The problem with over-intellectualizing what is equivalent to a ‘‘world feeling’’ is that in the act of doing so, the sacredness or specialness is brought forth and desacralized. Metaphysics becomes like an owl hoo-hooing at night, something audible but unseen, a presence understood in an intellectual sense but not truly there as a fact.
I stepped into the spectacular region of the Mourne Mountains, carrying my postmodern woes like an extra rucksack. I was adamant that I would dedicate one day to a solitary hike in mist-shrouded valleys and under the glare of granite-faced mountains reflecting a rare glimpse of the sun. It occurred to me that I was in a hyperreal land like Skyrim or the Lord of the Rings films. I remembered a favourite scene in Deer Hunter in which Robert De Niro stalks a stag across mountains as an orthodox choir soundtrack added to the sheer majesty of the cinematography.
Why the hell was I thinking of films and an old video game in this place? Once more, authenticity wriggled through my fingers like a little eel as I became conscious of the million media images embedded in my mind that denoted ‘‘awesome natural landscape’’.
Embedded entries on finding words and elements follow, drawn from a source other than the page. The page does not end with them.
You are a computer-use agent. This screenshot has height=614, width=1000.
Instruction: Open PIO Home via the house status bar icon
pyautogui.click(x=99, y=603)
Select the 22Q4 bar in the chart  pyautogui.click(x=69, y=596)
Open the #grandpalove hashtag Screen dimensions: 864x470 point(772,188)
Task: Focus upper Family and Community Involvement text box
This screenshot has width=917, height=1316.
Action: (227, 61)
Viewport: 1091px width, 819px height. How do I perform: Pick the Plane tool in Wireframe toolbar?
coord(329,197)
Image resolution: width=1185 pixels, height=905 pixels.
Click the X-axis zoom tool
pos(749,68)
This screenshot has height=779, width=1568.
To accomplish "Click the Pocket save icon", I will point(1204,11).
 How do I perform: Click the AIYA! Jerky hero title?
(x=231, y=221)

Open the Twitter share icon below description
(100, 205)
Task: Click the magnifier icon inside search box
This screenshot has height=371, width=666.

The trail I decided to walk was the Slieve Binnian circular, which was estimated to take about four hours. I’d been so preoccupied and distracted with the baggage of modernity weighing down my experience that I’d hardly even noticed the blurb online designating the trail as ‘‘strenuous’’ and ‘‘difficult’’. The first stage of the walk is a craggy winding trail through a valley between the Mourne Mountains themselves, which gradually impose themselves and increase in scale as the path winds deeper into the landscape. Truth be told, if I had been paying attention to the route map and not that I was viewing scenery through a filter of modern media, I’d have noticed that I was going anti-clockwise when it was strongly suggested to go clockwise and begin the main 700m ascent immediately along the iconic Mourne Wall.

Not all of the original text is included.